The Gillard Government this week released a 36-page summary of the NBN Co business case, prepared by the network wholesaler.
The report was released following heated debate around the Telstra separation bill in the Senate and negotiations between Prime Minister, Julia Gillard, and independent senator Nick Xenophon. It precedes the full, 400-page business case set to be released in December, with those elements deemed commercial-in-confidence redacted.
You can view the full summary here but we’ve outlined some of the key findings of the summary below.
$35.7 billion capex required
NBN Co will require capital expenditure of $35.7 billion for the rollout of the fibre-to-the-home network, as well as an additional $13.8 billion to meet obligations under pending agreements with Telstra. Of the capital expenditure, $34.4 billion will be used to build the actual network - including $9.9 billion for individual fibre connections - while $1.3 billion will be used for replacement and maintenance.
NBN Co maintains peak government equity is $27.1 billion; slightly more than the $26 billion estimated by consultants McKinsey & Company and KPMG in the NBN Implementation Study released earlier in the year.
Telstra negotiations done and dusted by June 2011
The non-binding Financial Heads of Agreement announced between NBN Co and Telstra earlier this year is expected to be completed, with full documents signed by June 2011. The timeline, which has already seen some delays, will ensure negotiations are finalised between the companies by next month. The agreement will then be passed on for approval by Telstra shareholders as well as the Australian Competition and Consumer Commission.
Though originally slated as a $9 billion agreement, NBN Co expects to pay $13.8 billion to the telco for decommissioning Telstra’s copper networks and migrating all fixed-line customers over to the NBN. Total capital expenditure for the entire project is expected to be $37.4 billion if the deal does not go ahead.
8.3 million premises passed
The $34.4 billion build capital expenditure identified in the business case summary allows the wholesaler to connect 8.3 million premises to fibre. The remaining 12 million premises will be passed by fibre, and/or connected by either fixed wireless or satellite by the end of the rollout.
’Business as usual’ rollout coming end of 2011
NBN Co plans to begin rolling out fibre-to-the-home in a ‘business as usual’ sense from December 2011, following mainland trials set to go live in April next year. Construction on the first five sites began in July, with a further fourteen new sites to join them later in the year.
A full commercial service is currently slated for September next year, by which time the wholesaler expects to have passed six per cent of premises with fibre. The company states it will be fully ready for market by August 2012.
Wireless coming next year, satellite delayed
NBN Co expects to have secured spectrum essential for the wireless component of the NBN by the end of this year, with construction of the network itself to begin in November 2011 following trials.

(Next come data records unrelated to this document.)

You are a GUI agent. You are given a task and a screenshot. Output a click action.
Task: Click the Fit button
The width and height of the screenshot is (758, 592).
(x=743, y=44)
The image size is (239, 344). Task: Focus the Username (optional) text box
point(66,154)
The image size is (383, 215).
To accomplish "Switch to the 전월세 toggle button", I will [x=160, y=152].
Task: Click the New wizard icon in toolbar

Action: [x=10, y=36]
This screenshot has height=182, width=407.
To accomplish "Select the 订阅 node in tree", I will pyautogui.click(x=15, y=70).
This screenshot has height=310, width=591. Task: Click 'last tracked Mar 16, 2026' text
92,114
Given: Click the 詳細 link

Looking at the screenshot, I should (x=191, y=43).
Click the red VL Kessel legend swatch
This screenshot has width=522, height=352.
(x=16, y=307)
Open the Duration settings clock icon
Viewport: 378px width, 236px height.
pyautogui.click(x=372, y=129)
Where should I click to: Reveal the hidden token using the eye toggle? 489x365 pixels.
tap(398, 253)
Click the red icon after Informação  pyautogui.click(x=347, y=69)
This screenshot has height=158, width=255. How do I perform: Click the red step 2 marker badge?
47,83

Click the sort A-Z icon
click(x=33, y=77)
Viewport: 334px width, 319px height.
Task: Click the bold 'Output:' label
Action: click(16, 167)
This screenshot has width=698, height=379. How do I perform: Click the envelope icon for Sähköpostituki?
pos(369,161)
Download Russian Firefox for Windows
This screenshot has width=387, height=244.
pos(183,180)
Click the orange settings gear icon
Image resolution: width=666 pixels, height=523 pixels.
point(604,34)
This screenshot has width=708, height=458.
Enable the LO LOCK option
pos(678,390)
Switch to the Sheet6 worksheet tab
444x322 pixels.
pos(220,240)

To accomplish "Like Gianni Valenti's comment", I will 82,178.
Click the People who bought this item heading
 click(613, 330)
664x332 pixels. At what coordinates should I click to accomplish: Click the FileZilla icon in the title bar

The satellite portion of network - serving those most remote of Australians - will be able to access an interim solution from June next year. The wholesaler expects to have two of its own, Ka-band satellites up and running by 2015, part of a project estimated to be worth $1 billion.
1Gbps speeds demanded by 2015?
The summary suggests NBN customers could demand 1 gigabit per second (Gbps) speeds by 2015, based on assumptions from key equipment provider, Alcatel-Lucent. NBN Co’s own projects are far more conservative; while one suggests 1Gbps speeds will be not be needed before 2038, another indicates 100Mbps speeds may be suitable for decades to come.